The expected output is every entry, repeated exactly.

(Stored data)
================

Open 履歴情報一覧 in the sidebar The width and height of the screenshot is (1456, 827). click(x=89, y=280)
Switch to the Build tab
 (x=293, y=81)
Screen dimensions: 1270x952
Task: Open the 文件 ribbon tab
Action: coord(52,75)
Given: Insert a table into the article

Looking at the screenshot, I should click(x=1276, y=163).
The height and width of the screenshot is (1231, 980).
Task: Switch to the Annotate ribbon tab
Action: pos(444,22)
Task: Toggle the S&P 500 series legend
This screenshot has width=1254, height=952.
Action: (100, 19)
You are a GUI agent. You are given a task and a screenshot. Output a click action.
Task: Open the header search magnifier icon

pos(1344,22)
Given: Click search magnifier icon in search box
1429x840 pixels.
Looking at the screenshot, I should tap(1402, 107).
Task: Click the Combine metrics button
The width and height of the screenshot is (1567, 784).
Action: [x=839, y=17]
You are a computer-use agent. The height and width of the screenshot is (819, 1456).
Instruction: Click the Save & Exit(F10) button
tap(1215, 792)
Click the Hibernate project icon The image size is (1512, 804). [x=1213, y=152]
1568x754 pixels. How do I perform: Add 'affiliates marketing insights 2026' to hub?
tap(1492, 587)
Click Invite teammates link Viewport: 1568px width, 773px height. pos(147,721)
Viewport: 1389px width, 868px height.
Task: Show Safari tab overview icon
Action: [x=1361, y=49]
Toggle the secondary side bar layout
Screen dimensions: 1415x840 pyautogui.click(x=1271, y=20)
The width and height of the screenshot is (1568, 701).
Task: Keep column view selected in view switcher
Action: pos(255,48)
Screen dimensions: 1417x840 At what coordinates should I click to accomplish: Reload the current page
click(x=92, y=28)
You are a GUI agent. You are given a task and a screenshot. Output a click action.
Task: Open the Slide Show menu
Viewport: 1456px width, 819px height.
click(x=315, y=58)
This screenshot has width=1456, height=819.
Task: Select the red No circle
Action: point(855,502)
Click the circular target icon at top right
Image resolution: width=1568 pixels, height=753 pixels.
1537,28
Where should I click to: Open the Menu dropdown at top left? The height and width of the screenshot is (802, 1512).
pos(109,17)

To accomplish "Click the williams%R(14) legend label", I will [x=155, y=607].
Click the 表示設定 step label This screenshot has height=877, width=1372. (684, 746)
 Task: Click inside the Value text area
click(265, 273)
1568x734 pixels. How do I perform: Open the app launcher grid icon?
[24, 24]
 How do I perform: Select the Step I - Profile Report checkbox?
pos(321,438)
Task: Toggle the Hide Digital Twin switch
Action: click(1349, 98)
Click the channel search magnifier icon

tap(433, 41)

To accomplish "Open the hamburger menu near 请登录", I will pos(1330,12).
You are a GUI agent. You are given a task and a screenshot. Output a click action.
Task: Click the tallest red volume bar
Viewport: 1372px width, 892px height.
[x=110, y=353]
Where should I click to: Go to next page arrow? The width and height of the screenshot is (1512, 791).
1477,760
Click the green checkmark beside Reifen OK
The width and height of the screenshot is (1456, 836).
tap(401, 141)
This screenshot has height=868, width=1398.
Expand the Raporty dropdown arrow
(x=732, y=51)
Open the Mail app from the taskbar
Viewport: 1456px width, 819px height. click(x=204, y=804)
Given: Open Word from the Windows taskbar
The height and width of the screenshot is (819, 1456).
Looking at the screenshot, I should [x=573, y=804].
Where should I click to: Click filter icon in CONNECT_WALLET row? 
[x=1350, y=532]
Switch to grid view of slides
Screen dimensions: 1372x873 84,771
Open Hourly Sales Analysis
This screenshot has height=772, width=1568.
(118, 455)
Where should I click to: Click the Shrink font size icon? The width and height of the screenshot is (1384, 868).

================

#### Response to this exercise
Open 履歴情報一覧 in the sidebar The width and height of the screenshot is (1456, 827). click(x=89, y=280)
Switch to the Build tab
 (x=293, y=81)
Screen dimensions: 1270x952
Task: Open the 文件 ribbon tab
Action: coord(52,75)
Given: Insert a table into the article

Looking at the screenshot, I should click(x=1276, y=163).
The height and width of the screenshot is (1231, 980).
Task: Switch to the Annotate ribbon tab
Action: pos(444,22)
Task: Toggle the S&P 500 series legend
This screenshot has width=1254, height=952.
Action: (100, 19)
You are a GUI agent. You are given a task and a screenshot. Output a click action.
Task: Open the header search magnifier icon

pos(1344,22)
Given: Click search magnifier icon in search box
1429x840 pixels.
Looking at the screenshot, I should tap(1402, 107).
Task: Click the Combine metrics button
The width and height of the screenshot is (1567, 784).
Action: [x=839, y=17]
You are a computer-use agent. The height and width of the screenshot is (819, 1456).
Instruction: Click the Save & Exit(F10) button
tap(1215, 792)
Click the Hibernate project icon The image size is (1512, 804). [x=1213, y=152]
1568x754 pixels. How do I perform: Add 'affiliates marketing insights 2026' to hub?
tap(1492, 587)
Click Invite teammates link Viewport: 1568px width, 773px height. pos(147,721)
Viewport: 1389px width, 868px height.
Task: Show Safari tab overview icon
Action: [x=1361, y=49]
Toggle the secondary side bar layout
Screen dimensions: 1415x840 pyautogui.click(x=1271, y=20)
The width and height of the screenshot is (1568, 701).
Task: Keep column view selected in view switcher
Action: pos(255,48)
Screen dimensions: 1417x840 At what coordinates should I click to accomplish: Reload the current page
click(x=92, y=28)
You are a GUI agent. You are given a task and a screenshot. Output a click action.
Task: Open the Slide Show menu
Viewport: 1456px width, 819px height.
click(x=315, y=58)
This screenshot has width=1456, height=819.
Task: Select the red No circle
Action: point(855,502)
Click the circular target icon at top right
Image resolution: width=1568 pixels, height=753 pixels.
1537,28
Where should I click to: Open the Menu dropdown at top left? The height and width of the screenshot is (802, 1512).
pos(109,17)

To accomplish "Click the williams%R(14) legend label", I will [x=155, y=607].
Click the 表示設定 step label This screenshot has height=877, width=1372. (684, 746)
 Task: Click inside the Value text area
click(265, 273)
1568x734 pixels. How do I perform: Open the app launcher grid icon?
[24, 24]
 How do I perform: Select the Step I - Profile Report checkbox?
pos(321,438)
Task: Toggle the Hide Digital Twin switch
Action: click(1349, 98)
Click the channel search magnifier icon

tap(433, 41)

To accomplish "Open the hamburger menu near 请登录", I will pos(1330,12).
You are a GUI agent. You are given a task and a screenshot. Output a click action.
Task: Click the tallest red volume bar
Viewport: 1372px width, 892px height.
[x=110, y=353]
Where should I click to: Go to next page arrow? The width and height of the screenshot is (1512, 791).
1477,760
Click the green checkmark beside Reifen OK
The width and height of the screenshot is (1456, 836).
tap(401, 141)
This screenshot has height=868, width=1398.
Expand the Raporty dropdown arrow
(x=732, y=51)
Open the Mail app from the taskbar
Viewport: 1456px width, 819px height. click(x=204, y=804)
Given: Open Word from the Windows taskbar
The height and width of the screenshot is (819, 1456).
Looking at the screenshot, I should [x=573, y=804].
Where should I click to: Click filter icon in CONNECT_WALLET row? 
[x=1350, y=532]
Switch to grid view of slides
Screen dimensions: 1372x873 84,771
Open Hourly Sales Analysis
This screenshot has height=772, width=1568.
(118, 455)
Where should I click to: Click the Shrink font size icon? The width and height of the screenshot is (1384, 868).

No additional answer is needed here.